Mengapa panci kuningan bisa menjadi rebutan di tengah gempuran teknologi dapur canggih? Alasan utamanya adalah kemampuan konduksi panasnya yang luar biasa. Material kuningan, yang merupakan campuran tembaga dan seng, dikenal sebagai salah satu penghantar panas terbaik di dunia. Di Han Shotpot, kami melihat bahwa memasak dengan kuningan memungkinkan distribusi suhu yang jauh lebih merata ke seluruh permukaan panci. Hal ini sangat krusial saat mengolah masakan yang membutuhkan kontrol suhu yang presisi, seperti saus yang halus atau rebusan yang dimasak lama, agar tidak terjadi titik panas (hot spot) yang bisa membuat makanan gosong di satu sisi.
Selain soal performa memasak, para kolektor kuliner sangat menghargai aspek kesehatan yang dibawa oleh material ini. Kuningan dipercaya memiliki sifat oligodinamis, yaitu kemampuan alami untuk membunuh kuman dan bakteri jahat yang menyentuh permukaannya. Di masa sekarang, di mana higienitas menjadi prioritas utama, menggunakan alat masak yang secara alami bersifat antibakteri adalah sebuah kemewahan tersendiri. Selain itu, kuningan secara perlahan melepaskan sejumlah kecil mineral seng ke dalam makanan, yang dalam dosis yang tepat sangat bermanfaat bagi metabolisme tubuh dan sistem kekebalan.

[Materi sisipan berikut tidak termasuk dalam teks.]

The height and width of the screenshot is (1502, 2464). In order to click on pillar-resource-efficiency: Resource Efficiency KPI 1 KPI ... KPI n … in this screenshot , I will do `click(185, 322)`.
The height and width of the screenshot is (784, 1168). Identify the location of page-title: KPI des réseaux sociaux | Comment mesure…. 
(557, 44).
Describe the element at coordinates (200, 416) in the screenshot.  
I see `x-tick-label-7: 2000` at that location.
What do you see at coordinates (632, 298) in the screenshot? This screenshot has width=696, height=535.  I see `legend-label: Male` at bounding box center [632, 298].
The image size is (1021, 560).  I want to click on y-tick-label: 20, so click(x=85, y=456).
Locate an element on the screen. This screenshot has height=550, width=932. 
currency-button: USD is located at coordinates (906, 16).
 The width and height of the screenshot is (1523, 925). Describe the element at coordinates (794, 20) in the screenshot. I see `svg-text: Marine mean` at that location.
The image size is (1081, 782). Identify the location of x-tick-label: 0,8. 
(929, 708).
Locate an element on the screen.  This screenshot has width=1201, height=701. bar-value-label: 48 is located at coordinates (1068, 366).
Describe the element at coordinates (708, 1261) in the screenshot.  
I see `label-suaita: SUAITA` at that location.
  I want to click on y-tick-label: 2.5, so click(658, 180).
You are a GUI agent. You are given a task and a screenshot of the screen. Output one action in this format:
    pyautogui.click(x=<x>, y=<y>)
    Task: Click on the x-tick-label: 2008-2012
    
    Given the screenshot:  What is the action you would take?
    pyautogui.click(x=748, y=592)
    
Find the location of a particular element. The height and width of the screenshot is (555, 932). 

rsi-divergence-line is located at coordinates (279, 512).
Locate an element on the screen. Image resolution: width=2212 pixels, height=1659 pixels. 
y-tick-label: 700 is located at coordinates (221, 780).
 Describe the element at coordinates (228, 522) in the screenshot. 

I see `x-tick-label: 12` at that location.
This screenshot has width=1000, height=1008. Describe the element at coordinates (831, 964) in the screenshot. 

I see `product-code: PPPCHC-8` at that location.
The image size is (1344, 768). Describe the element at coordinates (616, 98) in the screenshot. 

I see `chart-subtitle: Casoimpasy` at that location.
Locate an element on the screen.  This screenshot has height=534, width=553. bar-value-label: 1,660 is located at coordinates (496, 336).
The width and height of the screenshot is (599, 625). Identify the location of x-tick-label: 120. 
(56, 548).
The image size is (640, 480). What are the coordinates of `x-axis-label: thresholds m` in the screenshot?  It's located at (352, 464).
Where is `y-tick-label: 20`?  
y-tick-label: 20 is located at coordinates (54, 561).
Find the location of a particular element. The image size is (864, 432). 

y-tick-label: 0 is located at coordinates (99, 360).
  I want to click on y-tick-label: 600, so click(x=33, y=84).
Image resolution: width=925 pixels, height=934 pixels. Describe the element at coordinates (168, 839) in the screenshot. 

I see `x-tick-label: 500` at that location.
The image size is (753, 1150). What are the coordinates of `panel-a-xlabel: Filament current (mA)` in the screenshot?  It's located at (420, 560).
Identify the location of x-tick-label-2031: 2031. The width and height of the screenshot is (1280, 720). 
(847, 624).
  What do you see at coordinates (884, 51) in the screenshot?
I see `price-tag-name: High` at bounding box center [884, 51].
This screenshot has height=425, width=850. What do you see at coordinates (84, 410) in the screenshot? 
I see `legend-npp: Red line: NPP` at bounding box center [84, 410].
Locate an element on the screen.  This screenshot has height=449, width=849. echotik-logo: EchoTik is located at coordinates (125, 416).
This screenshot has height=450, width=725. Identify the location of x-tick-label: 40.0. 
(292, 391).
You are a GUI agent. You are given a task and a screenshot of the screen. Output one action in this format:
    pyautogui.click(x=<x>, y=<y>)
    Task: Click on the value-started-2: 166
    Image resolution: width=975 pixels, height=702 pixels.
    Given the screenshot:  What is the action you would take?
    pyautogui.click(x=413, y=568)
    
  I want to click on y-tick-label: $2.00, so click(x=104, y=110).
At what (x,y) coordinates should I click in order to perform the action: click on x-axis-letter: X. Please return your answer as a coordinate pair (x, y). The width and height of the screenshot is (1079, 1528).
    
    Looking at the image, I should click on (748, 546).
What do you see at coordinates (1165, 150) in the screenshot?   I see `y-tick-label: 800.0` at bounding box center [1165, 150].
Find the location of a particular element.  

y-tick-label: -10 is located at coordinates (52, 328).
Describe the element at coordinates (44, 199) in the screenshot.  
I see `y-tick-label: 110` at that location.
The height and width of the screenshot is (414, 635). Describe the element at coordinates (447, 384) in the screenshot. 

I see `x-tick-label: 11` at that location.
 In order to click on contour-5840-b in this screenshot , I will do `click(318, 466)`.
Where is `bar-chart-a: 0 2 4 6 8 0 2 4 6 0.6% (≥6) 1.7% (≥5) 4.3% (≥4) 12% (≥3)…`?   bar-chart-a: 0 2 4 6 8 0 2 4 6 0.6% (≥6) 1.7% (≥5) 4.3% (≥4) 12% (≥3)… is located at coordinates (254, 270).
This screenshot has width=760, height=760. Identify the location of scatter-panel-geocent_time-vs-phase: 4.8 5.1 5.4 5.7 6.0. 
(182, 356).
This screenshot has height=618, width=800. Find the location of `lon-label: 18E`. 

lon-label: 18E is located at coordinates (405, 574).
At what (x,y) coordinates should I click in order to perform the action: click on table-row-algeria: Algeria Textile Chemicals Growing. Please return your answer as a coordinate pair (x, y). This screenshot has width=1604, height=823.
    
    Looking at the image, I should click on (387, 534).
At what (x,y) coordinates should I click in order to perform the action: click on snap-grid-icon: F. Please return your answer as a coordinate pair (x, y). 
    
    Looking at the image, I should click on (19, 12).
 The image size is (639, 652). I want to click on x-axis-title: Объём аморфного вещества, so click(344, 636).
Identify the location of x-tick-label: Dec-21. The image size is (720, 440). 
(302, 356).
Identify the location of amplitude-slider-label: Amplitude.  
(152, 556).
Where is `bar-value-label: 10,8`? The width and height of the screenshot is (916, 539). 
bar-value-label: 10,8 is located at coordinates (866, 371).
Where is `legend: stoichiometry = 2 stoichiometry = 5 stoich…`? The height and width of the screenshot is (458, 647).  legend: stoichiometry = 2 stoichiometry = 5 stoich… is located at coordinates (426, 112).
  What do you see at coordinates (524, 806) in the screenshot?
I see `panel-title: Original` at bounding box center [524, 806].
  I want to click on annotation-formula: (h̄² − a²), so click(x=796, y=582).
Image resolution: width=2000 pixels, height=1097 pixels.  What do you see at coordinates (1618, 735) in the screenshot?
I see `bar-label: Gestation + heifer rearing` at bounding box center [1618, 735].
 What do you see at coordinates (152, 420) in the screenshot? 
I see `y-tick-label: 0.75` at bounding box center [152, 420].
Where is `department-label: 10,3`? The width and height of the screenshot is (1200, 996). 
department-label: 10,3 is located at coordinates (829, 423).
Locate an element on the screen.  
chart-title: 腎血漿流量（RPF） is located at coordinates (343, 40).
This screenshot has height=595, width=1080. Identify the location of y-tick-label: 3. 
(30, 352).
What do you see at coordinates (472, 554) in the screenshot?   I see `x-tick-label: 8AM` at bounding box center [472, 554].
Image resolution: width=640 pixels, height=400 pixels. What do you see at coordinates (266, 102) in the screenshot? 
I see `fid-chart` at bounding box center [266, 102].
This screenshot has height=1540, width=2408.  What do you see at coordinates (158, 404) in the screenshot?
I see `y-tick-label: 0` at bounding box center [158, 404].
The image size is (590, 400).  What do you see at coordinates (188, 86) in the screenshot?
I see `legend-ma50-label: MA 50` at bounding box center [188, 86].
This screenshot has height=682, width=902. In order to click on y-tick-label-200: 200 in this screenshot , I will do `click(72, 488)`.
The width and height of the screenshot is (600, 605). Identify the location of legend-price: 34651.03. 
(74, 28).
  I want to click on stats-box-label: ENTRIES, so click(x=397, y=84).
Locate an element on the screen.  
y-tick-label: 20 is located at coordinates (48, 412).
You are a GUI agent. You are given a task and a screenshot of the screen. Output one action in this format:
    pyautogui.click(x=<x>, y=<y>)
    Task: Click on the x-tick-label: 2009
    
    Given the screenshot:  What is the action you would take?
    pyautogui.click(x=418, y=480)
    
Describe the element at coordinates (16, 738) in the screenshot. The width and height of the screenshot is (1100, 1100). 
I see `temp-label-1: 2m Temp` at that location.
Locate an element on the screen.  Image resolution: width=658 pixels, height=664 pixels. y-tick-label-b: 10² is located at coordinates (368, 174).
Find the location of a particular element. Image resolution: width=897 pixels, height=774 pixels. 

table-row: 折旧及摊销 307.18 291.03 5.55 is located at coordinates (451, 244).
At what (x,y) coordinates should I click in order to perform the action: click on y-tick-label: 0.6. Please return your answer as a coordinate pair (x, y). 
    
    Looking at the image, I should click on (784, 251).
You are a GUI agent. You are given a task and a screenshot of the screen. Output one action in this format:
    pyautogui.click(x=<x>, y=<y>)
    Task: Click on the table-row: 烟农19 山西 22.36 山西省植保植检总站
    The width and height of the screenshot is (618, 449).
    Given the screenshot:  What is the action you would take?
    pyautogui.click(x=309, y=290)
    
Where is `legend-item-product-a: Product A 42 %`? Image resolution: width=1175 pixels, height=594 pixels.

Kebangkitan tren ini juga didorong oleh nilai investasi dan keawetan. Berbeda dengan panci modern berlapis teflon yang permukaannya bisa mengelupas dalam satu atau dua tahun, panci kuningan berkualitas dari Han Shotpot didesain untuk bertahan hingga ratusan tahun. Semakin lama digunakan, kuningan akan membentuk lapisan patina alami yang memberikan karakter unik dan cerita pada alat masak tersebut. Inilah yang membuat benda-benda ini kembali dihargai sebagai warisan keluarga (heirloom). Para kolektor tidak melihatnya sebagai sekadar alat masak, melainkan sebagai sebuah karya seni yang fungsional.